Interesting Interview with DeepSeek's CEO
Deepseek, a Chinese AI startup, has surpassed OpenAI's models in reasoning benchmarks, focusing on foundational AI technology, open-source models, and low-cost APIs, while aiming for artificial general intelligence.
Read original articleDeepseek is a Chinese AI startup that has gained attention for its R1 model, which outperformed OpenAI's offerings on various reasoning benchmarks. Founded by Liang Wenfeng, who previously led a successful hedge fund, Deepseek is fully funded by High-Flyer and focuses on foundational AI technology rather than commercial applications.
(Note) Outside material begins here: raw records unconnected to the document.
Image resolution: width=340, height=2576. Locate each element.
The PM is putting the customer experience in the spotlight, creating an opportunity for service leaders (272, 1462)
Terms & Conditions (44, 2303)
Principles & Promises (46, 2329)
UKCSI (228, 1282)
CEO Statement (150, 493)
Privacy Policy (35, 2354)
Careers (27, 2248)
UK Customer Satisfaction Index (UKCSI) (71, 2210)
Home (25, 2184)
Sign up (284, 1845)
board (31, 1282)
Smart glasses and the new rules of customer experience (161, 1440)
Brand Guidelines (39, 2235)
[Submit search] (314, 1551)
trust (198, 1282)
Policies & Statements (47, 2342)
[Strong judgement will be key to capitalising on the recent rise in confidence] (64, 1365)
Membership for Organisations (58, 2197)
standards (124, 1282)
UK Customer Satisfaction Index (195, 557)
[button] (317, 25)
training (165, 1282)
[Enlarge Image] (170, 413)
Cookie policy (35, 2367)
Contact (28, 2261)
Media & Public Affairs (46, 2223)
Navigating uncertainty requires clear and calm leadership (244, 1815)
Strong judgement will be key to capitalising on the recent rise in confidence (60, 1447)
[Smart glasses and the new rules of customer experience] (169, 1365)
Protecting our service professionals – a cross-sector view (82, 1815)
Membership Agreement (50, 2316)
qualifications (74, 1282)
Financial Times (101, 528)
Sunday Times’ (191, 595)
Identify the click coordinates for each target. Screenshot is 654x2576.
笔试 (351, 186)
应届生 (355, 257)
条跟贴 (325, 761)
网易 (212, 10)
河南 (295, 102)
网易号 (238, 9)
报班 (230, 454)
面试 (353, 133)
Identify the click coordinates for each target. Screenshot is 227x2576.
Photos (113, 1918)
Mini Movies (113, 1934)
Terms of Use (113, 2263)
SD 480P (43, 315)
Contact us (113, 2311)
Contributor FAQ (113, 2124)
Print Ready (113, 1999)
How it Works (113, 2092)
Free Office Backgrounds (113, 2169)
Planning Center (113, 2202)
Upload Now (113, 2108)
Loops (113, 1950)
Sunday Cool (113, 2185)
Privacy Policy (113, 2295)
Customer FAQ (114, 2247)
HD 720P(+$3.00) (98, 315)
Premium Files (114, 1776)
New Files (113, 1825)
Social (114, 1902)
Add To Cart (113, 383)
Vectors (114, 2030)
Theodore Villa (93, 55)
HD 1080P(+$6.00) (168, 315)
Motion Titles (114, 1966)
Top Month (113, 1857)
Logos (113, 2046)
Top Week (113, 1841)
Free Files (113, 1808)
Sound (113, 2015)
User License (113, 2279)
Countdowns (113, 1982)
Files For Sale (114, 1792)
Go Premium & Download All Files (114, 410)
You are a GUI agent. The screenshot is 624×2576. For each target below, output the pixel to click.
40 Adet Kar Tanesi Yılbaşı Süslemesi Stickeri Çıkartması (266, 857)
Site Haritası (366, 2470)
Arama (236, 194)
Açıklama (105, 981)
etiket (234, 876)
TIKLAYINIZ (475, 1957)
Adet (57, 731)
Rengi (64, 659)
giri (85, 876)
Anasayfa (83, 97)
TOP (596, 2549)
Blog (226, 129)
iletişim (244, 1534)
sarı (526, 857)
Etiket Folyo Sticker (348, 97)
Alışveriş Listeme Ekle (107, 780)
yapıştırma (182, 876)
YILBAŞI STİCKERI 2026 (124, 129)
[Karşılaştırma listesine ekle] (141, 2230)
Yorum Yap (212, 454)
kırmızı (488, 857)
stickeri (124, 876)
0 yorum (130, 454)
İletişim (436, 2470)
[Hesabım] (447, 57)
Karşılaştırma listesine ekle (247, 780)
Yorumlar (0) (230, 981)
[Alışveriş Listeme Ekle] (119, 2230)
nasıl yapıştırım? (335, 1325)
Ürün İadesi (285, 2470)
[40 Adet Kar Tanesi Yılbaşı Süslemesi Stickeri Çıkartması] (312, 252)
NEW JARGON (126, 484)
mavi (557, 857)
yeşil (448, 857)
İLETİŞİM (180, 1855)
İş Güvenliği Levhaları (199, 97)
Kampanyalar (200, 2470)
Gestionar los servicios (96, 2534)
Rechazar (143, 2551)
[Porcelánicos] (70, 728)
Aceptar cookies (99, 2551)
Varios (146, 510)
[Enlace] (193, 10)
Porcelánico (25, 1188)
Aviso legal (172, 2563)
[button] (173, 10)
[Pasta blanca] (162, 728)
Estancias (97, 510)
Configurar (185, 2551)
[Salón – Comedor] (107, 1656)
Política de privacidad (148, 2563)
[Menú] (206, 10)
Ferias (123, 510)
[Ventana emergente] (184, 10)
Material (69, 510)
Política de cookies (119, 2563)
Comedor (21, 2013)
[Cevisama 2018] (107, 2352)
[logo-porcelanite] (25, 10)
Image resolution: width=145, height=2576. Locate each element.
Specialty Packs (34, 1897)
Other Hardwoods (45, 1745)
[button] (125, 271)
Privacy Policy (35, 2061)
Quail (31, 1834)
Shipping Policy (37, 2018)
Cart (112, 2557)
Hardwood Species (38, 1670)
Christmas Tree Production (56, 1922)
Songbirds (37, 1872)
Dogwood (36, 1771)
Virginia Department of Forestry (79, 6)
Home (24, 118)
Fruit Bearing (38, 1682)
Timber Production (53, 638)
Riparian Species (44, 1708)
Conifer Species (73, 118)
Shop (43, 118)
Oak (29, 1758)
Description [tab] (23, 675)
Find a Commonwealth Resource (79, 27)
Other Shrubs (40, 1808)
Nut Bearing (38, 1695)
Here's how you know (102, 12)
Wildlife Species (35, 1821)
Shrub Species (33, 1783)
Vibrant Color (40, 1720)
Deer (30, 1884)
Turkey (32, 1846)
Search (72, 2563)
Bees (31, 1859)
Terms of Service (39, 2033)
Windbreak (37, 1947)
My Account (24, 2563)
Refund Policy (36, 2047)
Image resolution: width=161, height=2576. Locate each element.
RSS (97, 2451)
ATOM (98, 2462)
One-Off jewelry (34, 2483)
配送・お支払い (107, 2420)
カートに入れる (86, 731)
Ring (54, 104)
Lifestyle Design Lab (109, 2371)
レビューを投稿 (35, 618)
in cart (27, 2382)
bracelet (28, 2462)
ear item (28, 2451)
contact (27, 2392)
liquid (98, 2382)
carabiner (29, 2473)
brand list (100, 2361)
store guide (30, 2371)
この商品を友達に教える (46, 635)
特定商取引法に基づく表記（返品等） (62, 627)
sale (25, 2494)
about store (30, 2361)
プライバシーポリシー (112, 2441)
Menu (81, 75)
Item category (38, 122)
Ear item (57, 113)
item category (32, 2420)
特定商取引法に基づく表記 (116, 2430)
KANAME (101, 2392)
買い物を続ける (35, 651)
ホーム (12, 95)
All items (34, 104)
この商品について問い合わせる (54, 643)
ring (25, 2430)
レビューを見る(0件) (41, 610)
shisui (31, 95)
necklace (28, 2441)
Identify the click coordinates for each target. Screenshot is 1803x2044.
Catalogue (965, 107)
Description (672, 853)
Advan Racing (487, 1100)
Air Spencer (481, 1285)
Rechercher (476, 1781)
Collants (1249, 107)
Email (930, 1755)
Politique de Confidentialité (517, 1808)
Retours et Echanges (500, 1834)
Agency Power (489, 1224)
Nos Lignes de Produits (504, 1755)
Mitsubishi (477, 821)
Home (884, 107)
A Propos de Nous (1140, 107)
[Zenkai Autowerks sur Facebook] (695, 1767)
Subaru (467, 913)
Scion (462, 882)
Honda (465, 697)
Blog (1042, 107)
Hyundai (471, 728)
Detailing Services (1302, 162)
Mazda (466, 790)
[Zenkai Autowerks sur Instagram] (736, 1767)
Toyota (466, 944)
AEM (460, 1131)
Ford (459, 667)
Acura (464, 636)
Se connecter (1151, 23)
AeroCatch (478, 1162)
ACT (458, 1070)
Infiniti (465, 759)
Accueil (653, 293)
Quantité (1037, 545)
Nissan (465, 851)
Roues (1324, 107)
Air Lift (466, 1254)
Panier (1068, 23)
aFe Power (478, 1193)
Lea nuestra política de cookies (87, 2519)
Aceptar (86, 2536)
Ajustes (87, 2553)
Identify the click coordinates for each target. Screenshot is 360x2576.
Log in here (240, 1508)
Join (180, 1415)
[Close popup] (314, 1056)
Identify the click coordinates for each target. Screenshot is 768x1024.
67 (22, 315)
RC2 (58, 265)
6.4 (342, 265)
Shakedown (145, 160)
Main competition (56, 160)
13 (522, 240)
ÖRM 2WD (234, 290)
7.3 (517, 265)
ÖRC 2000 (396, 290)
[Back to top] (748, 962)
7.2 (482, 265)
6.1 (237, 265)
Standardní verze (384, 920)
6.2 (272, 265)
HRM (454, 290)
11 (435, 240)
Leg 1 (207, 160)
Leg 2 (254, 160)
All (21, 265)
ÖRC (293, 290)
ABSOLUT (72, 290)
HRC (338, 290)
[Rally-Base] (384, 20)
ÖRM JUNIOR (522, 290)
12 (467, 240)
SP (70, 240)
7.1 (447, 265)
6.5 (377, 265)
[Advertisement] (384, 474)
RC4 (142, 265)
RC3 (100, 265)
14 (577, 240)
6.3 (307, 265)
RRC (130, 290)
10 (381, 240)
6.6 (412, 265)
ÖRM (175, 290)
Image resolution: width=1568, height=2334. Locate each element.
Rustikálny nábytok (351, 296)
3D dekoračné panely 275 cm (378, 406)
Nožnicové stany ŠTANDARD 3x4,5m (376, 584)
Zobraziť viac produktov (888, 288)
The company has committed to open-sourcing its models and has initiated a price war in the Chinese AI market by offering low-cost API rates. Deepseek's innovative architectural advancements, such as multi-head latent attention and sparse mixture-of-experts, have significantly reduced inference costs, prompting major tech companies to lower their prices. The company aims to develop artificial general intelligence (AGI) and emphasizes research over commercialization. Liang's leadership style is characterized by a hands-on approach, prioritizing original innovation and collaboration with young talent. Despite its low profile, Deepseek is recognized for its potential to drive significant advancements in AI technology, challenging the notion that Chinese firms primarily focus on application rather than innovation. The company’s strategy and achievements have garnered respect in the global AI community, positioning it as a formidable player in the industry.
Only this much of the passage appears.